Moment to moment variability and sensitivity in functional and structural brain images
Seminar
Date: Thursday 21 April 2022
Time: 09.00 – 10.00
Location: Zoom
Welcome to a seminar with Kristoffer Månsson (Karolinska Institutet). The seminar is arranged by SUBIC.
The seminar is held via Zoom. To get an invitation link please register below:
Abstract
The human brain is remarkably dynamic and enables us to rapidly face demands and emotions in an ever-changing environment. However, researchers commonly calculate averaged neural responses across time and disregard moment-to-moment variability as noise.
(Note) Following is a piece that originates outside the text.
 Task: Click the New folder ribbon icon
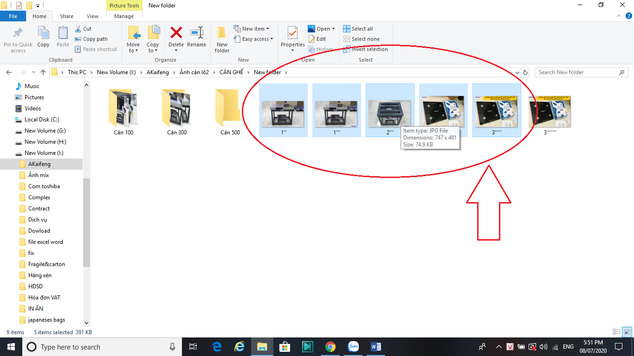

At the same time, conventional neuroimaging measures suffer low test-retest reliability, and replications across studies are still unsatisfactory. In this talk, I will present both functional and structural MRI data and provide examples of adaptive and rapid brain fluctuations in psychiatric and healthy individuals: First, Moment-to-moment variability in socio-emotional related BOLD response is a reliable predictor of social anxiety disordered patients’ treatment outcome (1); Second, brain morphology measures are sensitive to individuals’ mental states and demonstrate task-related “volumetric” changes in less than two minutes (2, 3). I will discuss relevant literature and implications for the future. If variability in the BOLD signal represents an adaptive brain response, how much scanning time is needed to capture reliable activity, and what is sufficient to predict relevant behavior? I will also demonstrate predictive performance differences between resting-state and task-based fMRI. Finally, I will discuss the implications of structural scans (e.g., T1-weighted MRI) being sensitive to what individuals are doing while they are being scanned.
References
Månsson, K. N. T., Waschke, L., Manzouri, A., Furmark, T., Fischer, H., & Garrett, D. D. (2021). Moment-to-Moment Brain Signal Variability Reliably Predicts Psychiatric Treatment Outcome. Biological Psychiatry. https://doi.org/10.1016/j.biopsych.2021.09.026
Månsson, K. N. T., Cortes, D. S., Manzouri, A., Li, TQ., Hau, S., & Fischer, H. (2020). Viewing Pictures Triggers Rapid Morphological Enlargement in the Human Visual Cortex. Cerebral Cortex, 30(3), 851–857. https://doi.org/10.1093/cercor/bhz131
Olivo, G., Lövdén, M., Manzouri, A., Terlau, L., Jenner, B., Jafari, A., Petersson, S., Li TQ., Fischer, H., Månsson, K. N. T. (2022) Estimated Gray Matter Volume Rapidly Changes after a Short Motor Task. Cerebral Cortex, In press.